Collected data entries
BEGIN

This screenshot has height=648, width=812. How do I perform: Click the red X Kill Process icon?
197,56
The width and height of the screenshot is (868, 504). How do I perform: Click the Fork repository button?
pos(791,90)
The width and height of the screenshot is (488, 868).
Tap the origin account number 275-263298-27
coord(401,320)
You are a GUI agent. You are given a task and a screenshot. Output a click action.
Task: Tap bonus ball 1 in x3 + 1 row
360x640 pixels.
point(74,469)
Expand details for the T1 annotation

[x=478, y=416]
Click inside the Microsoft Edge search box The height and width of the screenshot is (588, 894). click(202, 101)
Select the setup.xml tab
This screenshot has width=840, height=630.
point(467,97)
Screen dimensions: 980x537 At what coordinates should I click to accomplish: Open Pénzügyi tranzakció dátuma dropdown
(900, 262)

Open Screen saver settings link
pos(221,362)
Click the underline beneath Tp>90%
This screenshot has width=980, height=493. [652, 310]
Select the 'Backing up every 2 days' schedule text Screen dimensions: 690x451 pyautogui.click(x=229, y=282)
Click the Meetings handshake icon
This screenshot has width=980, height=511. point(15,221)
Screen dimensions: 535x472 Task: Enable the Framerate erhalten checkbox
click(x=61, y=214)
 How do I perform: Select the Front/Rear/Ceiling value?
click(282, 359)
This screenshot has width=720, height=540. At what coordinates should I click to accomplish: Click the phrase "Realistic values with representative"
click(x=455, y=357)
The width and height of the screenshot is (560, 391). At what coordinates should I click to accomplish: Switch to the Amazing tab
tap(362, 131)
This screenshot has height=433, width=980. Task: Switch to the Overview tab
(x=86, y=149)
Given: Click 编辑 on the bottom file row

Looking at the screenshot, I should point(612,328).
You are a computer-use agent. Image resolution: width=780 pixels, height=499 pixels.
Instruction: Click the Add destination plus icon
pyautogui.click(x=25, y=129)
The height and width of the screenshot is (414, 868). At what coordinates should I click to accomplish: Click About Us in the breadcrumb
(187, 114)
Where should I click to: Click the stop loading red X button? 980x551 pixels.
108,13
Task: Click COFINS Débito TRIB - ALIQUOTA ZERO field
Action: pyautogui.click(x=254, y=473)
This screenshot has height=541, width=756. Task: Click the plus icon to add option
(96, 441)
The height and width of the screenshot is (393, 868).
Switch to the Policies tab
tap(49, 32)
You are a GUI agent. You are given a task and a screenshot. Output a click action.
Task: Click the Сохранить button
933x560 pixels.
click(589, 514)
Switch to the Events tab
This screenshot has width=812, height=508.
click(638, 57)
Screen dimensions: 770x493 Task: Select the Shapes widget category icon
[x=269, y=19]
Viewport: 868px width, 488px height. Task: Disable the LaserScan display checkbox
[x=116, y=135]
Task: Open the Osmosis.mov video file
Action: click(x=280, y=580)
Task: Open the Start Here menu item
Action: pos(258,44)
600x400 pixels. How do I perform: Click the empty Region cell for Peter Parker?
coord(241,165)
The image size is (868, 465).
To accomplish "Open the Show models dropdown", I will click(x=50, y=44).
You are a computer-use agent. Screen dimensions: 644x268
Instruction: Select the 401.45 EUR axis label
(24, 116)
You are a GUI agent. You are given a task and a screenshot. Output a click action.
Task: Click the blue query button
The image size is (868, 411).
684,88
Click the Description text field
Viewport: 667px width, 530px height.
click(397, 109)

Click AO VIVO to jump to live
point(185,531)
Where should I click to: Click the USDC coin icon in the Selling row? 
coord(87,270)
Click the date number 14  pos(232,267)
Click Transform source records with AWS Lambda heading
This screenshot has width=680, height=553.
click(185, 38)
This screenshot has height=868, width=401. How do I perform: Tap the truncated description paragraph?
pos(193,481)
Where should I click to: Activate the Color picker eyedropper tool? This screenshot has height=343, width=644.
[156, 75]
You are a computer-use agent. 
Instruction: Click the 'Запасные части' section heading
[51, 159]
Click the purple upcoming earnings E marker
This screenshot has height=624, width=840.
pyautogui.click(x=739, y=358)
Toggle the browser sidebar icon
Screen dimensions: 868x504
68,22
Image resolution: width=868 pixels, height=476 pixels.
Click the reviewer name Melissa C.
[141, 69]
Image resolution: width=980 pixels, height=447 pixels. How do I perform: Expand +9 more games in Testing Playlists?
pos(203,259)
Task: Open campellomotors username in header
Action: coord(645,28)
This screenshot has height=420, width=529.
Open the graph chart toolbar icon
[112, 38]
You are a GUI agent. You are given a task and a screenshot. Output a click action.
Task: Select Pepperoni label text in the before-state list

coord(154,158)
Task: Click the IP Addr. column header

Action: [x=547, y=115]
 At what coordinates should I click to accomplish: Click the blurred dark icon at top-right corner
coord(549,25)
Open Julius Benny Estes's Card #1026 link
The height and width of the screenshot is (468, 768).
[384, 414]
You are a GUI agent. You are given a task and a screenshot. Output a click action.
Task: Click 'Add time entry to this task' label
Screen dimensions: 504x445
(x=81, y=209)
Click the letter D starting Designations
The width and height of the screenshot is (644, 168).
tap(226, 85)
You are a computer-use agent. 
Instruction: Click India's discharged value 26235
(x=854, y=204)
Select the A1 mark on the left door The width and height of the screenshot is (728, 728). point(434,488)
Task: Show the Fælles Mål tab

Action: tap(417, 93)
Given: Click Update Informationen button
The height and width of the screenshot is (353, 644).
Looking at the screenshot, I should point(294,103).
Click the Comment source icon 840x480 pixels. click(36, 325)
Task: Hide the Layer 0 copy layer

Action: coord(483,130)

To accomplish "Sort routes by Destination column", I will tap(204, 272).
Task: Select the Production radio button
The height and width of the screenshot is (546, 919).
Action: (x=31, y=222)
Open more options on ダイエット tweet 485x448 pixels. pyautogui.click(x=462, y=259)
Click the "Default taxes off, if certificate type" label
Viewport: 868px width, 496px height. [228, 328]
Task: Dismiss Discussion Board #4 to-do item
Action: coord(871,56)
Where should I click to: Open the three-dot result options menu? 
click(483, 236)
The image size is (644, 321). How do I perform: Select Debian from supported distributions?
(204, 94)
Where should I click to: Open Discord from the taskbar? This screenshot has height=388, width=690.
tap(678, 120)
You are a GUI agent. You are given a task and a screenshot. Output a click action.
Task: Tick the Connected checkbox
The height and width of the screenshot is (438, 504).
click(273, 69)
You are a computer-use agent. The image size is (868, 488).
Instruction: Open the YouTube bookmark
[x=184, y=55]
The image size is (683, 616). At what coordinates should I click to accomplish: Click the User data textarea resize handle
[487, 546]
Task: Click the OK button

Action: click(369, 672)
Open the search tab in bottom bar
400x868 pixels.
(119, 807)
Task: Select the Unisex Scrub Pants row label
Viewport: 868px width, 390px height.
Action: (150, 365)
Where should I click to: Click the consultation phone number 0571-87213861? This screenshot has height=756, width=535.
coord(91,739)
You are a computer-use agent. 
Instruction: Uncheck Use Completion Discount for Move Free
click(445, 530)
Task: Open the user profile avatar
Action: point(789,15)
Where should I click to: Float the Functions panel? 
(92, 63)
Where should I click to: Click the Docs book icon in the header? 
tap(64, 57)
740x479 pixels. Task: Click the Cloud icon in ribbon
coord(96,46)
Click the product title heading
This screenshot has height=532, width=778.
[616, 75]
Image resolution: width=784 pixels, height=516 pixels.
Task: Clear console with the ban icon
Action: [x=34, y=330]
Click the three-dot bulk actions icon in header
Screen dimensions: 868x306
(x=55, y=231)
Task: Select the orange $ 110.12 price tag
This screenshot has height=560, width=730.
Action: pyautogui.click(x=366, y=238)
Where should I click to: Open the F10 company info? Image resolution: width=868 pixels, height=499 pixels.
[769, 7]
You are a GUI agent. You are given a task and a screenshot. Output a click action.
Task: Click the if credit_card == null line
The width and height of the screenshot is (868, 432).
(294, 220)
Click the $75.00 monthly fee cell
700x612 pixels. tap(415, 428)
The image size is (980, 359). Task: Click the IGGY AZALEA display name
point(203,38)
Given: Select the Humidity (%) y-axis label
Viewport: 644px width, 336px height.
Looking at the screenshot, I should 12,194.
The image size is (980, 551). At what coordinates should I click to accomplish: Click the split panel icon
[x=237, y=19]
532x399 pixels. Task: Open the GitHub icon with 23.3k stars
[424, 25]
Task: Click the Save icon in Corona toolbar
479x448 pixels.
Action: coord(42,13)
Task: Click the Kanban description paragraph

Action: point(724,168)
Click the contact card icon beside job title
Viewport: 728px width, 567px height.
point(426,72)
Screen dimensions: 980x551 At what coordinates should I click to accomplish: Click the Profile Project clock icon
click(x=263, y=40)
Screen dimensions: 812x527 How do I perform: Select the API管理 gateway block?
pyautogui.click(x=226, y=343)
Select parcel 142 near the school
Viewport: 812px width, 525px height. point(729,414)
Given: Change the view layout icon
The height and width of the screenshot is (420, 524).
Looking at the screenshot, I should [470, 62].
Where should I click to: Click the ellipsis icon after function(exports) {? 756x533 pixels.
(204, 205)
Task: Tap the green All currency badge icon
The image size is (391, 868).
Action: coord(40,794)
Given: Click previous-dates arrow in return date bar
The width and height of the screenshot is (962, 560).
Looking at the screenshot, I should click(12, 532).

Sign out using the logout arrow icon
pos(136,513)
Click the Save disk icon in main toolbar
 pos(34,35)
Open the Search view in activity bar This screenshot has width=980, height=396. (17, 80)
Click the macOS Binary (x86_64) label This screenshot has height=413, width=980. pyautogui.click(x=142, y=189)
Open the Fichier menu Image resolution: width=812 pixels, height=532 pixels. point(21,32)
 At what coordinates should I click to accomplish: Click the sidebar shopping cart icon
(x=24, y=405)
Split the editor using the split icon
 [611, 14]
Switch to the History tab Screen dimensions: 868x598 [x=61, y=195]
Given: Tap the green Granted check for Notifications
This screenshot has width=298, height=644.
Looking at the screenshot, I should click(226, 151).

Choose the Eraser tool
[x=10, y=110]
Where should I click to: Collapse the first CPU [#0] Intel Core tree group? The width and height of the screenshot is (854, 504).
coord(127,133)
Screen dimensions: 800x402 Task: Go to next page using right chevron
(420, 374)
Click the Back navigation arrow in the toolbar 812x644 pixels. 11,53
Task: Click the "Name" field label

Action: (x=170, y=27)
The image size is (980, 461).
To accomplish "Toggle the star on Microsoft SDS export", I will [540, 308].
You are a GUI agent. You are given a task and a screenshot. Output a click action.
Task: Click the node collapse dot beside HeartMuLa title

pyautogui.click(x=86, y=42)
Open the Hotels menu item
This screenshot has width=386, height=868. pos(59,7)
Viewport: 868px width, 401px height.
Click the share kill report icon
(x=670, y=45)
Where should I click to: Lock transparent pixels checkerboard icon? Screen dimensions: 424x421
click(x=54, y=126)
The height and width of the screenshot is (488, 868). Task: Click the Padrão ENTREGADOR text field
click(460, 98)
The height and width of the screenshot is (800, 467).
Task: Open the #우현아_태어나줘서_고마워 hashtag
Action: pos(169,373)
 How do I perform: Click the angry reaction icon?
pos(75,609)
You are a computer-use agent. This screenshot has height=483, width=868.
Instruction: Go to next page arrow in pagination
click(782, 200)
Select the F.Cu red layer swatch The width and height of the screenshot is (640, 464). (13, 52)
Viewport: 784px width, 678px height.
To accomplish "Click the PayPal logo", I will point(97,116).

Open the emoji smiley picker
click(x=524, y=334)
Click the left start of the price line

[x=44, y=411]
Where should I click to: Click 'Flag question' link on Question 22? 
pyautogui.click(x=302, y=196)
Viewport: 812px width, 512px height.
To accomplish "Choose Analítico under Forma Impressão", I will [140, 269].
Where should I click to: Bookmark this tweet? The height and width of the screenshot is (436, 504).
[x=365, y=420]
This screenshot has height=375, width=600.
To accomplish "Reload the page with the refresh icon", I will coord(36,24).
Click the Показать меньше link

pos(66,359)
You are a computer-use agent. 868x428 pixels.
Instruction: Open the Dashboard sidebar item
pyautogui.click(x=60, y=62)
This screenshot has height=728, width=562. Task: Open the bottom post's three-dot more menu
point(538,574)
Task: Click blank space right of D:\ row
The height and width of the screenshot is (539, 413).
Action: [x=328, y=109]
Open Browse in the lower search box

END

TRY IT: From the entries above, extract every line where the word "computer" appears.

SOLUTION:
You are a computer-use agent. Image resolution: width=780 pixels, height=499 pixels.
You are a computer-use agent. Screen dimensions: 644x268
You are a computer-use agent. 
You are a computer-use agent. 
You are a computer-use agent. The image size is (868, 488).
You are a computer-use agent. 
You are a computer-use agent. This screenshot has height=483, width=868.
You are a computer-use agent. 868x428 pixels.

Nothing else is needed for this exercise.